In the official calendar of the Roman Catholic Church, which begins on the First Sunday of Advent and ends with the Solemnity of Christ the King, canonized saints are honored and remembered on their respective memorial or feast day. A saint’s feast day is usually their passing away anniversary signaling their entrance into heavenly glory. While we have information about these saints, and we honor them on specific days, there are many unknown or saints who may have been forgotten, or have never been specifically honored.

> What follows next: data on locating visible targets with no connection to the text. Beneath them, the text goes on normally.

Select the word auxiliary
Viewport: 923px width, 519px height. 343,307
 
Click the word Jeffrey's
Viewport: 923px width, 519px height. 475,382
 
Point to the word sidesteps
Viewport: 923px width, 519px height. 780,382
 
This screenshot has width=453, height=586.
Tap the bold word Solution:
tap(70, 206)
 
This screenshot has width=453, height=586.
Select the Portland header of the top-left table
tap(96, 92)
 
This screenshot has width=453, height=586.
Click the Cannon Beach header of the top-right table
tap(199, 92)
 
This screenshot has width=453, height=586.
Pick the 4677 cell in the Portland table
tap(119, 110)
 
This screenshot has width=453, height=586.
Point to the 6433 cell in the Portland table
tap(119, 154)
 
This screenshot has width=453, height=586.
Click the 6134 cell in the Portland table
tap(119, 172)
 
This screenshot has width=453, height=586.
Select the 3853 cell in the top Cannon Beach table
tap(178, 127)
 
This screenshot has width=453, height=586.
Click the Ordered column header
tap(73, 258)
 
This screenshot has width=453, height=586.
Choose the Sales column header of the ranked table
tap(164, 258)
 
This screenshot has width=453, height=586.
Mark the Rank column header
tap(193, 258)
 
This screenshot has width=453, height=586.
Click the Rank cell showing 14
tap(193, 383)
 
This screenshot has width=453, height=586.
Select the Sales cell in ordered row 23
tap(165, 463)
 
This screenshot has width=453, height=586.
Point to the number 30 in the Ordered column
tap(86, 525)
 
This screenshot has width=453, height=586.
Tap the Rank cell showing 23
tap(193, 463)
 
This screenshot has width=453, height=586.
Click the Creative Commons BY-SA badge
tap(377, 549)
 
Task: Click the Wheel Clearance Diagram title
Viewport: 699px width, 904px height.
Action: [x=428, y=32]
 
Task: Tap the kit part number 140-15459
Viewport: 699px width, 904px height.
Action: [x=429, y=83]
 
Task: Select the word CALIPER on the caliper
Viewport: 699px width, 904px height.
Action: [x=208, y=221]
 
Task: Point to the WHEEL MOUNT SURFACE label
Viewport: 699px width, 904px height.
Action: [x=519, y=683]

Today, we celebrate these saints of the Lord, and we thank the Lord for welcoming them into heaven with the hope that one day, we shall be united with them. This feast originated from the ancient tradition of honoring the martyrs of Christianity. Later on, as martyrs begin to increase due to the persecution by the Romans, the church instituted a common commemoration of their steadfastness in the faith. Thus this feast was established. The common feast was placed during the Easter Season to emphasize the belief that the martyrs share in the glory of the Resurrection of Christ. Pope Gregory III (731-741) transferred the feast to November 1, when he consecrated a chapel to all the martyrs in St. Peter’s Basilica in Rome and ordered an annual celebration.
Today’s solemnity is the Church’s way of reminding us of the reality of the Communion of Saints. In the creed, we profess our faith in the Communion of Saints in glory. By this, we mean, that all Christians are called to be in communion with Christ as our head.
The Catechism of the Catholic Church states: “As Christian communion among our fellow pilgrims brings us closer to Christ, so our communion with the saints joins us to Christ, from whom, as from its fountain and head, issues all grace, and the life of the People of God itself: We worship Christ as God’s Son; we love the martyrs as the Lord’s disciples and imitators, and rightly so because of their matchless devotion towards their king and master. May we also be their companions and fellow disciples,” (CCC 956, 957)
As we celebrate the Solemnity of All Saints, let us remember that there are saints in heaven who are united with us and we can count on their prayers and supplications. May this feast also remind us that we are all called to be saints. May their holiness inspire us to be like them and one day be reunited with them in the glory of heaven.